Per convincere queste persone a prendere casa in Riviera del Corallo, il sole e il mare non bastano più. Il piano dell'assessorato, infarcito dei termini inglesi che piacciono tanto nei convegni per parlare di strategie umane e città interconnesse, si traduce per i cittadini in una formula molto concreta. Bisogna creare un ambiente dove si viva bene tutto l'anno, agganciando la città ai centri di ricerca, all'università di Sassari, al dipartimento di Architettura locale e ai grandi progetti scientifici come il telescopio Einstein. L'intesa firmata di recente con la Fondazione Bruno Kessler di Trento non serve per farsi scattare qualche fotografia istituzionale, ma per importare nell'Isola un pezzo di quella sanità telematica e di quella ricerca tecnologica necessarie a trattenere i giovani sardi e ad attirare i cervelli da fuori. Il cemento non è più l'infrastruttura del futuro. Il nuovo petrolio, per chi amministra le casse pubbliche, è il capitale umano.
La teoria ha trovato un'applicazione pratica sulle piazze algheresi durante il fine settimana appena trascorso. La manifestazione ribattezzata Primaver'Alguer ha dimostrato che si può fare economia senza aspettare il solleone di agosto. L'evento ha mescolato discipline diverse, dagli incontri di sollevamento pesi e ginnastica fino ai tornei di pallacanestro e alle riunioni della Federazione pugilistica italiana, culminate con la vittoria del lottatore locale Marcello Manca, laureatosi campione mondiale di pugilato a mani libere.

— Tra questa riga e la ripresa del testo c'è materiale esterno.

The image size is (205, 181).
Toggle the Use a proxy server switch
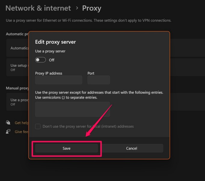coord(41,60)
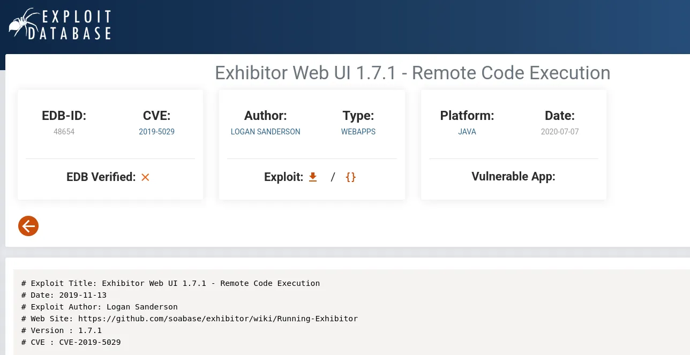Click the CVE-2019-5029 comment line in code
The height and width of the screenshot is (355, 690).
71,342
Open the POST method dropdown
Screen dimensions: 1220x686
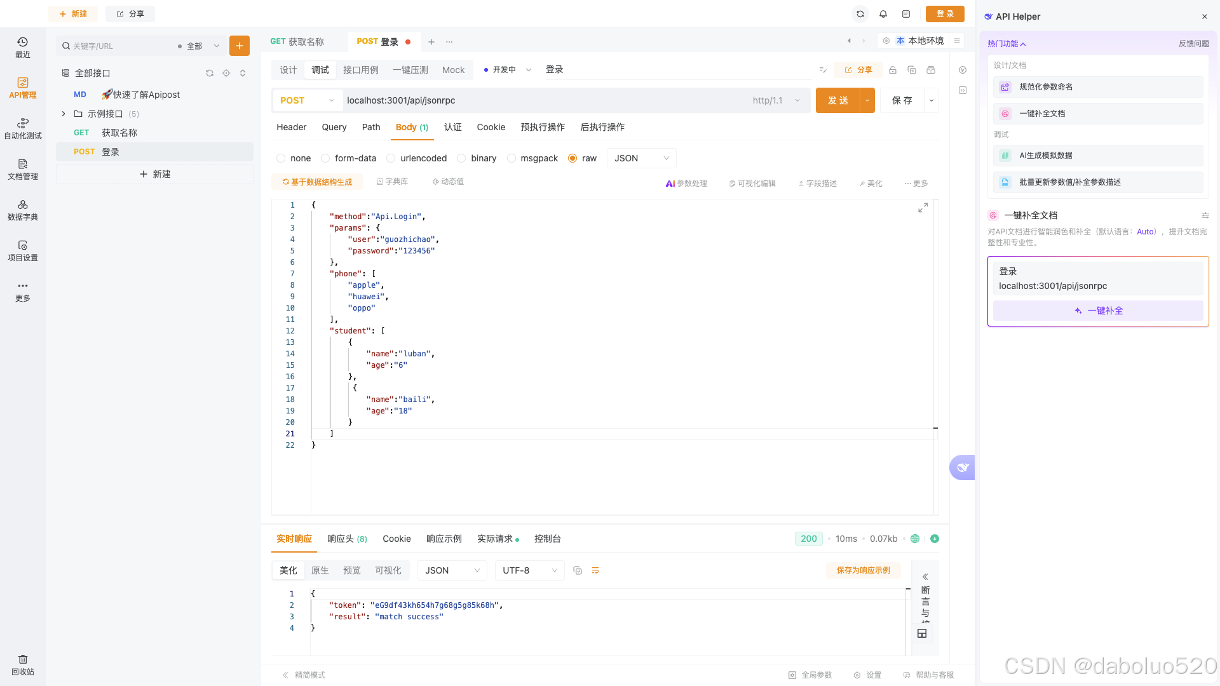click(307, 100)
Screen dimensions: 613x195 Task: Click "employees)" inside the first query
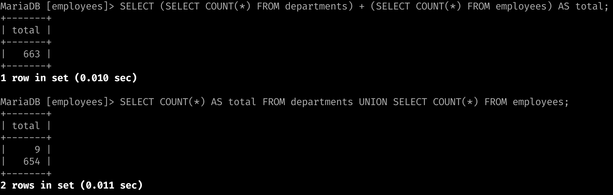pyautogui.click(x=523, y=6)
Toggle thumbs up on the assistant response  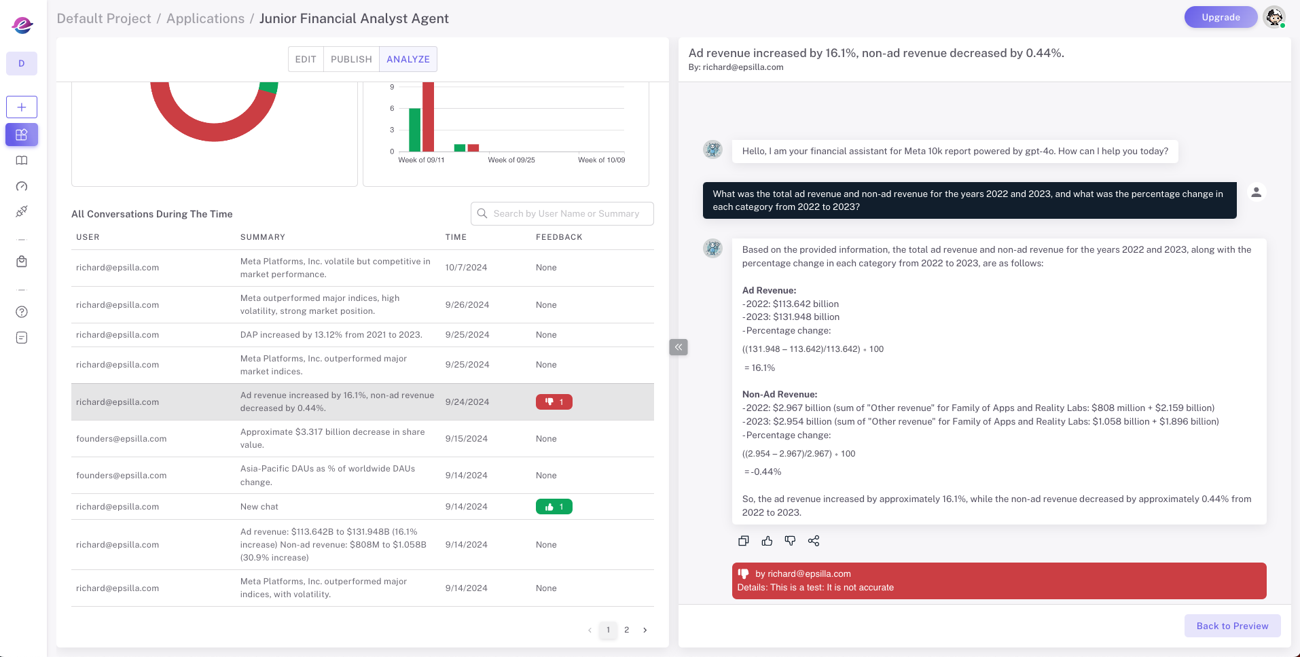(767, 541)
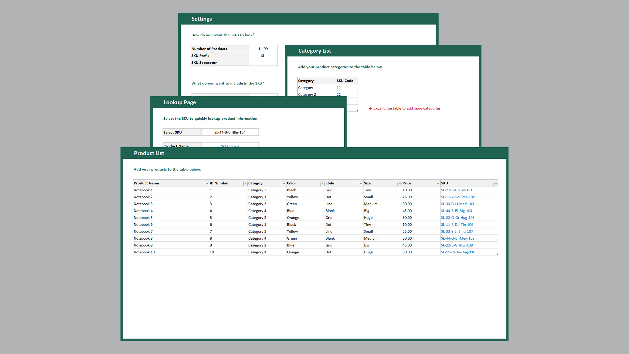
Task: Open the Size column filter arrow
Action: point(399,184)
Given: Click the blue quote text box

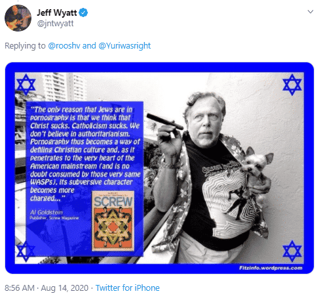Looking at the screenshot, I should click(85, 179).
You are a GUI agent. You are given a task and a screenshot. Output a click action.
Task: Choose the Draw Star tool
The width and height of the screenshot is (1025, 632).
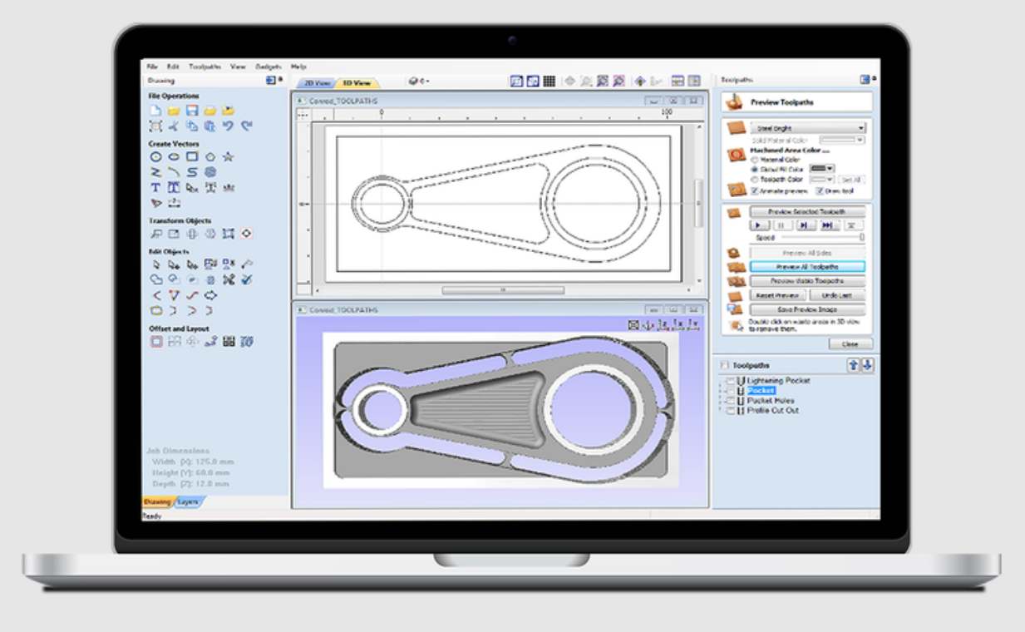[x=229, y=156]
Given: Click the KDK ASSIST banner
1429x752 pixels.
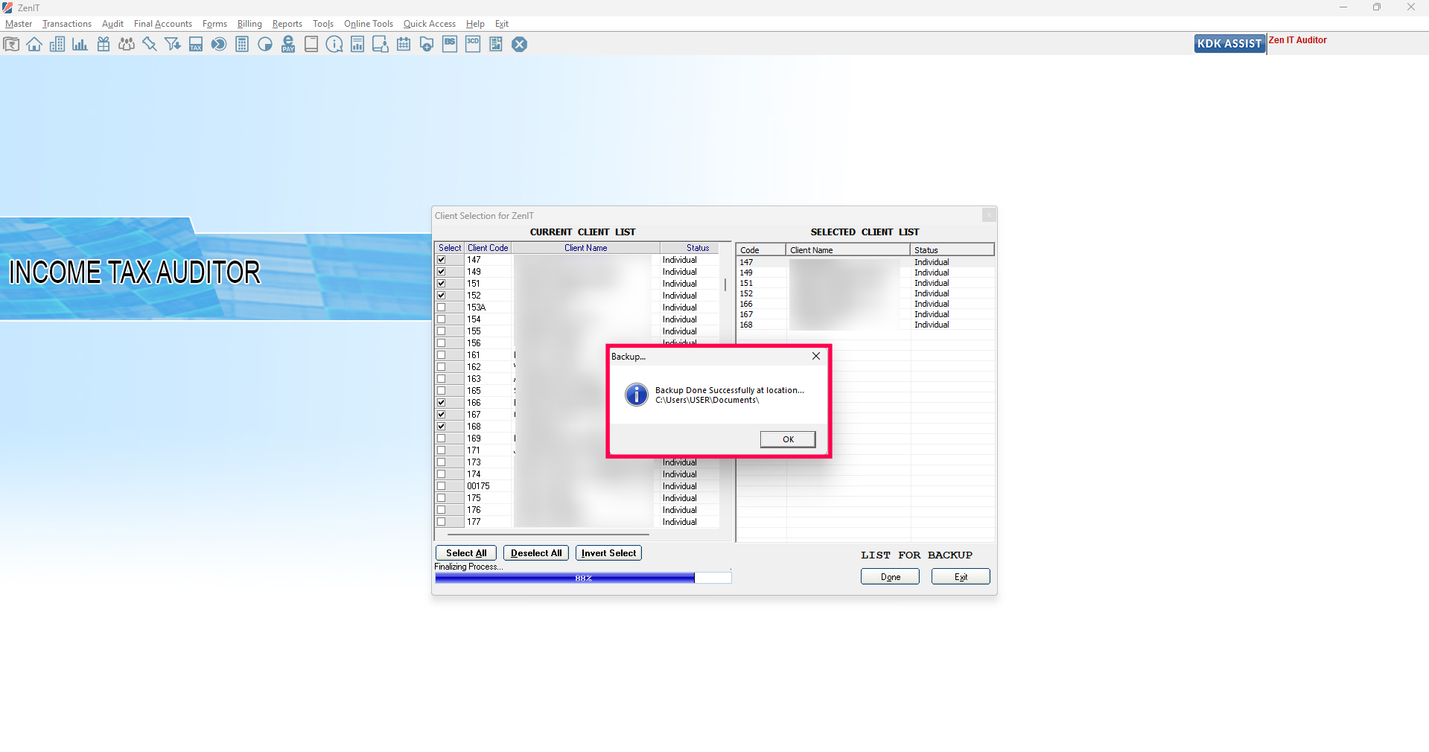Looking at the screenshot, I should (1229, 44).
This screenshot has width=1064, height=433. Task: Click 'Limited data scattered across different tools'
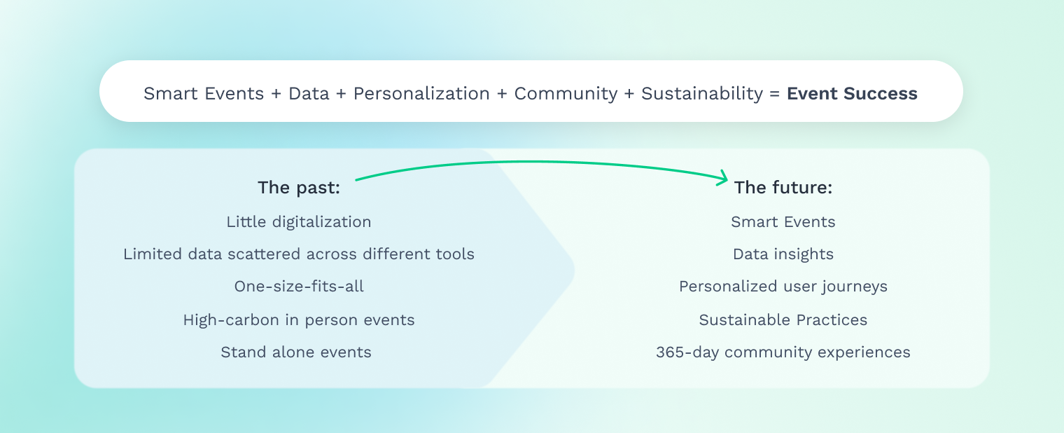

I guantoni e le palestre all'aperto hanno funzionato come una calamita. Atleti, famiglie e curiosi hanno riempito i bar, i ristoranti e le camere d'albergo, restituendo vita agli spazi pubblici cittadini. Per il municipio, la fiera ha certificato che lo sport non serve solo a far sudare chi lo pratica, ma fa girare l'economia reale creando occasioni di lavoro. La due giorni di gare chiude il cerchio della nuova politica cittadina: per evitare la marginalità economica e arginare la fuga dei residenti, l'amministrazione prova a tenere le serrande alzate dodici mesi all'anno, usando gli eventi e l'innovazione per riempire i vuoti lasciati dalla fine dell'estate.